**What you are asked to do:** Please write out all of the entries exactly as they appear.

[Recorded data]

++++

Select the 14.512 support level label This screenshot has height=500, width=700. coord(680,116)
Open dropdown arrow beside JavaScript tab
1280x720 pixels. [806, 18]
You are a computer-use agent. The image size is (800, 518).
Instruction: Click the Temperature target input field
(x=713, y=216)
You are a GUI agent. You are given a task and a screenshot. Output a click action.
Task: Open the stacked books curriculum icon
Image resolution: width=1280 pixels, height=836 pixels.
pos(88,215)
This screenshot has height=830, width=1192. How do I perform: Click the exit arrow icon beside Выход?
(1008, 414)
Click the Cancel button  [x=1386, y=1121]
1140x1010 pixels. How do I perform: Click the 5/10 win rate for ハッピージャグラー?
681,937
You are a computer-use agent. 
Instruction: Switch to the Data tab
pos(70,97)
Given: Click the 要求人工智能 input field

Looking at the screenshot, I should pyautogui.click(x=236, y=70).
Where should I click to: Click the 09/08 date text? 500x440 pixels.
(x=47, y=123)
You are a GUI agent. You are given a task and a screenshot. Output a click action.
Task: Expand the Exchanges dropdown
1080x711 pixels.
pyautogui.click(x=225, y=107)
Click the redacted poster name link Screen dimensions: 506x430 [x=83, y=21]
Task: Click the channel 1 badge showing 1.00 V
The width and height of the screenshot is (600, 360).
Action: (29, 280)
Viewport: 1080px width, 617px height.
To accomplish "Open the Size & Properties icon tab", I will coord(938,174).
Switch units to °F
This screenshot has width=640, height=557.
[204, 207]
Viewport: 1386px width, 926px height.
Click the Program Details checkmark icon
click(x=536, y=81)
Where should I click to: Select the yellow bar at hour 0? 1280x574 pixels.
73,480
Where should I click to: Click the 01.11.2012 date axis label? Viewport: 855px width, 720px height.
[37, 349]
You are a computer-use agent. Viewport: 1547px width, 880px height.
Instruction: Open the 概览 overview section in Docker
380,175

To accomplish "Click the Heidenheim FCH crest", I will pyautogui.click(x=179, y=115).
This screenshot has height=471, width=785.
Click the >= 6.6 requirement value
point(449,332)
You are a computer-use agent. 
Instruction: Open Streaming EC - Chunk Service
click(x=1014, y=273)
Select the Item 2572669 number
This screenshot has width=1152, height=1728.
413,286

++++

**Task output:**
Select the 14.512 support level label This screenshot has height=500, width=700. coord(680,116)
Open dropdown arrow beside JavaScript tab
1280x720 pixels. [806, 18]
You are a computer-use agent. The image size is (800, 518).
Instruction: Click the Temperature target input field
(x=713, y=216)
You are a GUI agent. You are given a task and a screenshot. Output a click action.
Task: Open the stacked books curriculum icon
Image resolution: width=1280 pixels, height=836 pixels.
pos(88,215)
This screenshot has height=830, width=1192. How do I perform: Click the exit arrow icon beside Выход?
(1008, 414)
Click the Cancel button  [x=1386, y=1121]
1140x1010 pixels. How do I perform: Click the 5/10 win rate for ハッピージャグラー?
681,937
You are a computer-use agent. 
Instruction: Switch to the Data tab
pos(70,97)
Given: Click the 要求人工智能 input field

Looking at the screenshot, I should pyautogui.click(x=236, y=70).
Where should I click to: Click the 09/08 date text? 500x440 pixels.
(x=47, y=123)
You are a GUI agent. You are given a task and a screenshot. Output a click action.
Task: Expand the Exchanges dropdown
1080x711 pixels.
pyautogui.click(x=225, y=107)
Click the redacted poster name link Screen dimensions: 506x430 [x=83, y=21]
Task: Click the channel 1 badge showing 1.00 V
The width and height of the screenshot is (600, 360).
Action: (29, 280)
Viewport: 1080px width, 617px height.
To accomplish "Open the Size & Properties icon tab", I will coord(938,174).
Switch units to °F
This screenshot has width=640, height=557.
[204, 207]
Viewport: 1386px width, 926px height.
Click the Program Details checkmark icon
click(x=536, y=81)
Where should I click to: Select the yellow bar at hour 0? 1280x574 pixels.
73,480
Where should I click to: Click the 01.11.2012 date axis label? Viewport: 855px width, 720px height.
[37, 349]
You are a computer-use agent. Viewport: 1547px width, 880px height.
Instruction: Open the 概览 overview section in Docker
380,175

To accomplish "Click the Heidenheim FCH crest", I will pyautogui.click(x=179, y=115).
This screenshot has height=471, width=785.
Click the >= 6.6 requirement value
point(449,332)
You are a computer-use agent. 
Instruction: Open Streaming EC - Chunk Service
click(x=1014, y=273)
Select the Item 2572669 number
This screenshot has width=1152, height=1728.
413,286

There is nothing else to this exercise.